REQUIREMENT.
For this exercise, set down all the records exactly as given.
RECORD SET: Begin
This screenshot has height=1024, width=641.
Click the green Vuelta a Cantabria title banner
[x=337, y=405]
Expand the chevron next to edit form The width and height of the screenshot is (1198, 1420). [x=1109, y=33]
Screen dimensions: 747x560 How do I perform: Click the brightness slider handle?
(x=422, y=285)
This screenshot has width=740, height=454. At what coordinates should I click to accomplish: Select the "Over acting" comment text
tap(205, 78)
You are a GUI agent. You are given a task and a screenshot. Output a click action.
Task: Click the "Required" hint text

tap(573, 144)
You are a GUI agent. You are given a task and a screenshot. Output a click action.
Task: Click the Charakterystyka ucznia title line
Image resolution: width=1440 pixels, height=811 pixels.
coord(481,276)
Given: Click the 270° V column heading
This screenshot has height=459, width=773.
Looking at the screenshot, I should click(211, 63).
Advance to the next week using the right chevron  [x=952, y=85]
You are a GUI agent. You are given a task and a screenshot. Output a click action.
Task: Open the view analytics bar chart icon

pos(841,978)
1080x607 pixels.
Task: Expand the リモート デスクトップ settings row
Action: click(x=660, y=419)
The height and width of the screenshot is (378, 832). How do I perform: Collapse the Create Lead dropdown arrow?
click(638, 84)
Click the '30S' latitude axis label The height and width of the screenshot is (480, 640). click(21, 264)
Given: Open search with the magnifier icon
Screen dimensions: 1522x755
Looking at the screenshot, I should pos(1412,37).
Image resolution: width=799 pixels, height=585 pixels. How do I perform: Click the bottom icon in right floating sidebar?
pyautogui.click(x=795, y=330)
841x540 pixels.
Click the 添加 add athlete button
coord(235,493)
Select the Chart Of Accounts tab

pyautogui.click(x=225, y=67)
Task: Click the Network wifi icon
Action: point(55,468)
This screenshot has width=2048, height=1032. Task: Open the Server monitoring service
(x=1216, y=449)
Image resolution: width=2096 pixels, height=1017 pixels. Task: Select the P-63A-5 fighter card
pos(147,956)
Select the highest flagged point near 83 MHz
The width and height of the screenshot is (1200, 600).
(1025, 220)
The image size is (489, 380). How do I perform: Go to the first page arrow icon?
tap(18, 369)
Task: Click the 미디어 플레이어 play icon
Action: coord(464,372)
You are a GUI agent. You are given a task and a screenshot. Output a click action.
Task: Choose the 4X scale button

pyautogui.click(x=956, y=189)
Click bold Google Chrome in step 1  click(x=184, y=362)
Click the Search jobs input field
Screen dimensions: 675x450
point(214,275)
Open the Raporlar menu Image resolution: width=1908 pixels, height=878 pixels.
RECORD SET: End
WRITTEN ANSWER.
This screenshot has height=1024, width=641.
Click the green Vuelta a Cantabria title banner
[x=337, y=405]
Expand the chevron next to edit form The width and height of the screenshot is (1198, 1420). [x=1109, y=33]
Screen dimensions: 747x560 How do I perform: Click the brightness slider handle?
(x=422, y=285)
This screenshot has width=740, height=454. At what coordinates should I click to accomplish: Select the "Over acting" comment text
tap(205, 78)
You are a GUI agent. You are given a task and a screenshot. Output a click action.
Task: Click the "Required" hint text

tap(573, 144)
You are a GUI agent. You are given a task and a screenshot. Output a click action.
Task: Click the Charakterystyka ucznia title line
Image resolution: width=1440 pixels, height=811 pixels.
coord(481,276)
Given: Click the 270° V column heading
This screenshot has height=459, width=773.
Looking at the screenshot, I should click(211, 63).
Advance to the next week using the right chevron  [x=952, y=85]
You are a GUI agent. You are given a task and a screenshot. Output a click action.
Task: Open the view analytics bar chart icon

pos(841,978)
1080x607 pixels.
Task: Expand the リモート デスクトップ settings row
Action: click(x=660, y=419)
The height and width of the screenshot is (378, 832). How do I perform: Collapse the Create Lead dropdown arrow?
click(638, 84)
Click the '30S' latitude axis label The height and width of the screenshot is (480, 640). click(21, 264)
Given: Open search with the magnifier icon
Screen dimensions: 1522x755
Looking at the screenshot, I should pos(1412,37).
Image resolution: width=799 pixels, height=585 pixels. How do I perform: Click the bottom icon in right floating sidebar?
pyautogui.click(x=795, y=330)
841x540 pixels.
Click the 添加 add athlete button
coord(235,493)
Select the Chart Of Accounts tab

pyautogui.click(x=225, y=67)
Task: Click the Network wifi icon
Action: point(55,468)
This screenshot has width=2048, height=1032. Task: Open the Server monitoring service
(x=1216, y=449)
Image resolution: width=2096 pixels, height=1017 pixels. Task: Select the P-63A-5 fighter card
pos(147,956)
Select the highest flagged point near 83 MHz
The width and height of the screenshot is (1200, 600).
(1025, 220)
The image size is (489, 380). How do I perform: Go to the first page arrow icon?
tap(18, 369)
Task: Click the 미디어 플레이어 play icon
Action: coord(464,372)
You are a GUI agent. You are given a task and a screenshot. Output a click action.
Task: Choose the 4X scale button

pyautogui.click(x=956, y=189)
Click bold Google Chrome in step 1  click(x=184, y=362)
Click the Search jobs input field
Screen dimensions: 675x450
point(214,275)
Open the Raporlar menu Image resolution: width=1908 pixels, height=878 pixels.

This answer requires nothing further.